Прибежали Павел и Петр. Оба с этюдниками. Павел в украинской рубашке с открытой грудью, Петр в синем штатском костюме. Друг друга отталкивая, начали мять Владимира.
– Тебя во сне видел, – сообщил Павел.
– Это к дождю, сострил бы Пчелкин, – отшутился Владимир.
– Нет, к сыну, – поправил Карен.
Все дружно засмеялись.
Дача Пашиного тестя стояла на высоком берегу речушки со студеной прозрачной водой. Небольшой скромный домишко, окруженный фруктовыми деревьями и сиренью, весело и удивленно смотрел открытыми окнами на юг. Территория участка представляла зеленый пригорок, круто сбегающий вниз к густым кипучим зарослям ольшаника, прятавшим от солнца неугомонный ручей. Над ручьем поленовский мостик, под ним в летнюю жару хранились бутылки нарзана и цинандали. На склоне красовались уже немолодые березки-близнецы. У самой воды стоял длинный стол со скамейками, а чуть поодаль, в самой густой заросли, – беседка. С двух сторон участок окружали ровные шеренги рябин.
Все тут было живописно, солнечно, все запоминалось и пришлось по душе Владимиру. А вот у Юлиных он был дважды, но, спроси его про их дачный участок, и он ничего бы не мог сказать.
Вышла Таня, полная, большеглазая, с длинными толстыми косами. Подошла к Владимиру и сказала с улыбкой:
– А я на вас обижена…
Голос мягкий, и вся она – воплощение спокойствия и доброты.
– Чем я, Танечка, провинился перед вами?
– Не могли раньше-то приехать? Тоже, друг называется.
– Это ему не простится, – поддержал Павел жену с деланно-грозным видом. – Вот сядем за стол и припомним ему!
Таня ушла хлопотать о закусках. Друзья сели на скамейке под березами-близнецами.

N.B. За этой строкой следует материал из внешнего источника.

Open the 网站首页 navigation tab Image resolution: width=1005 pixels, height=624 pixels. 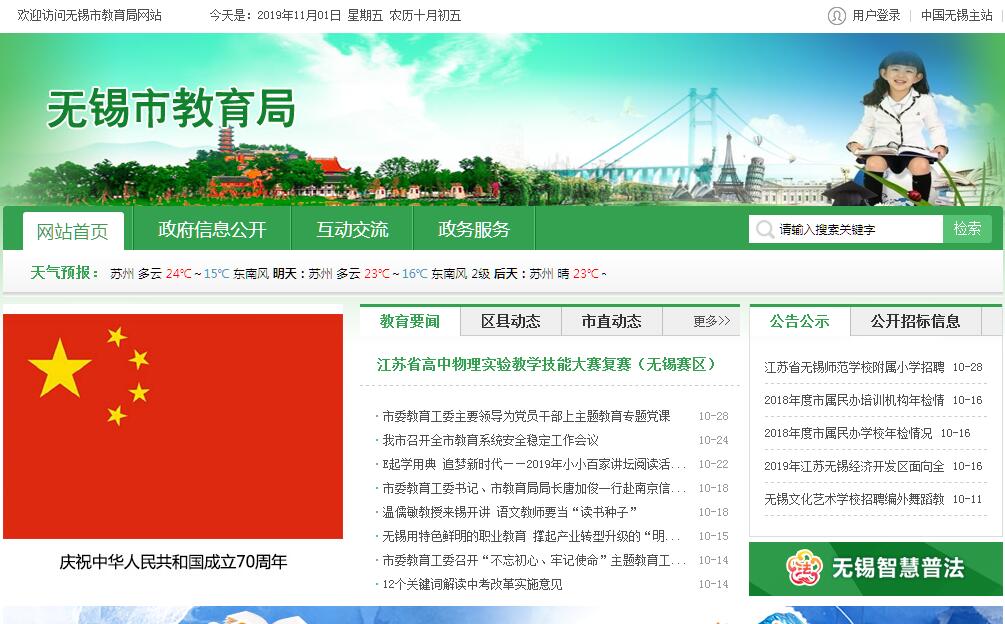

– Ты как нас нашел? – спросил Павел:
– Борис показал…
– Ты был у него? – Широкое лицо Павла нахмурилось, глаза потемнели.
– Вы что, поссорились? – насторожился Владимир.
– Просто выяснили отношения, – ответил Павел, – Борис оказался тем золотом, которое и в воде не тонет… – Петр в подтверждение молча покачивал головой.
– Перед свадьбой я имел удовольствие познакомиться с его отцом, – с нарастающим возмущением продолжал Павел. – Видал это мурло? Ну вот. Танечка целый месяц гонялась за шифоньером и книжным шкафом и все не могла достать. Однажды в магазине какой-то тип шепнул ей: «Вам шифоньер? Двести рублей, и все будет». Таня возмутилась, конечно, а потом видит, привезли прекрасную венгерскую мебель. Эх, думает, черт с ним! Уплатила тому типу двести рублей, он ей чек, она в кассу. Прибегает ко мне, рассказывает: «Купила две вещи, пойдем перевезем». Тут как раз и Борис был. «В каком магазине?» – спрашивает. Таня назвала адрес, и Борис почему-то сильно смутился. Ну, я не придал этому значения. Приехали мы с Таней в магазин, слышим, называют фамилию директора – Марк Викторович Юлин. Я подошел к нему и, еле сдерживаясь, спрашиваю: «Вы отец Бориса?» – «Да, – говорит, – а в чем дело?» – «Просто, – говорю, – хотел познакомиться. Я – художник Окунев. Благодарю вас за услугу». Думаете, смутился? Ничего подобного! Принял как должное и глазом не моргнул. Вот вам тип нового спекулянта!